Naturally, when I started guest writing for other online magazines and millennial news hubs, my writings began to codeswitch between a literarily appropriate dialect and an “off brand” of English. What I began to notice is that my submissions would either become severely edited beyond recognition or they would be rejected altogether.
That’s when I realized that codeswitching doesn’t exactly print well or market to Mainstream America. It was for this reason that I started my own blog so that my voice and all 3 languages I speak can be published untainted.
My Image Isn’t Mainstream
I don’t look like America.
When the world thinks of a typical “American”, whether a tourist, student, political figure or citizen, they’re not thinking of a regular, degular, shmegular brown girl who occasionally frolics around the suburbs. My outward aesthetic isn’t conventional and mainstream media and Instagram’s explore page are my constant reminders.

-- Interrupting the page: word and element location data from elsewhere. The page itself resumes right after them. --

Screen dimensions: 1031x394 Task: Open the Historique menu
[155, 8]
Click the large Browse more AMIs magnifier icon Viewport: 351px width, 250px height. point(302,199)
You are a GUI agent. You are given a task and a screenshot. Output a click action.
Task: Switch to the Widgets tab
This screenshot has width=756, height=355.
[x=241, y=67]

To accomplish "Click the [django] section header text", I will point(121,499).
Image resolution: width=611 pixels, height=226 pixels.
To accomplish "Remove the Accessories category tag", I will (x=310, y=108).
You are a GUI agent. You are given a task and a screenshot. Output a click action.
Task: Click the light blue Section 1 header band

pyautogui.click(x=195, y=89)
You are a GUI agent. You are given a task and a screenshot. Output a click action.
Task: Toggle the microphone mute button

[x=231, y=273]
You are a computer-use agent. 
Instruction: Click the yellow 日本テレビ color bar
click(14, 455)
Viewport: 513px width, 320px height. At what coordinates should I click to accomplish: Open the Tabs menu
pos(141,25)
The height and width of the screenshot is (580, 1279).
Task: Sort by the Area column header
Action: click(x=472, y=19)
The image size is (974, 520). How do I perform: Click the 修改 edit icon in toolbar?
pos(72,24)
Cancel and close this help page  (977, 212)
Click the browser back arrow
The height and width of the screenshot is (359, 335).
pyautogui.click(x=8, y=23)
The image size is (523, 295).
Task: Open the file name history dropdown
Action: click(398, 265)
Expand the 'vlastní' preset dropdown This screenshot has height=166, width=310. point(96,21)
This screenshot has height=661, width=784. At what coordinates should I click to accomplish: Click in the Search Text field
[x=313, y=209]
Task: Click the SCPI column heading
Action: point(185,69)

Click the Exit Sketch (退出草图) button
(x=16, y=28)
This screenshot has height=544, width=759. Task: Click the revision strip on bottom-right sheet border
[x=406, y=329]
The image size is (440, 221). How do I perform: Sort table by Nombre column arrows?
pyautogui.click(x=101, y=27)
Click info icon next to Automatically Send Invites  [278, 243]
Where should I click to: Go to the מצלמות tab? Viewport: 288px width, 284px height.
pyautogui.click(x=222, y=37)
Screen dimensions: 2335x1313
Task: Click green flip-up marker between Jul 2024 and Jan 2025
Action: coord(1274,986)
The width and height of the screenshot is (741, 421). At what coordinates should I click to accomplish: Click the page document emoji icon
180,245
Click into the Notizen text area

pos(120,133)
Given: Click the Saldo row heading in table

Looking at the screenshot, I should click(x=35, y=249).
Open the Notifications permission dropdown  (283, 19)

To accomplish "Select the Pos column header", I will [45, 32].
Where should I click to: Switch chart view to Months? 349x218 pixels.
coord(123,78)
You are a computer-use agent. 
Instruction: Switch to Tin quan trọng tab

With this notion in mind, I often find myself at a crossroads when it comes to marketing myself as a blogger. Do I embrace all the characteristics that make me a woman of color or do I opt to dabble in what is sure to get me mainstream exposure? This is a glaringly honest conundrum that many bloggers of color have to face. We don’t often have the luxury of just “being ourselves” and receiving the same exposure.
Ultimately, I made the decision to be unconventionally and colorfully me. Having a legion of followers on social media has its perks, but first and foremost I’m out here trying to save my people from Sallie Mae’s financial death grip and that takes precedence over the blogger fluff.
You’ll Be Patting Yourself On The Back…Alot
I once read an article on America as a “post racial” society. Well, I didn’t actually “read” it but I glossed over the important bits. Millennial brain makes it hard to read anything nowadays.
The article outlined that it was evident America, as a country, was not truly living in a post racial society because we still celebrate minority “firsts”. You know, those sporadic times throughout the year when all the brown people you follow simultaneously fill timelines with pictures of the first Muslim judge, or the first African American Attorney General, or the first Native American astronaut to walk in space.
In America, we still frequently celebrate minority firsts, and it is often us people of color, who are left to pat ourselves on the back for achieving such an accomplishment in a world where our look and culture are not openly accepted by mainstream media.
I mean, who else is going to applaud us but ourselves?
For this reason, I get an extra sense of pride when another woman of color cosigns anything I post on social media. I realize that in order to keep pressing toward my goal of being a successful blogger of color, I’m going to have to shine a little brighter, work a little harder, and recognize my own successes.
It’s just nice having someone that looks like me, see my shine too.
Casi is speech therapist by day and a lifestyle blogger by day as well because she enjoys sleeping at night. She founded T.H.O.T. Journal to implore readers that are actively paying off student debt to live life to the fullest in spite of Sallie Mae’s demands. Casi enjoys traveling, finding local good eats, and watching her student debt dwindle down each month.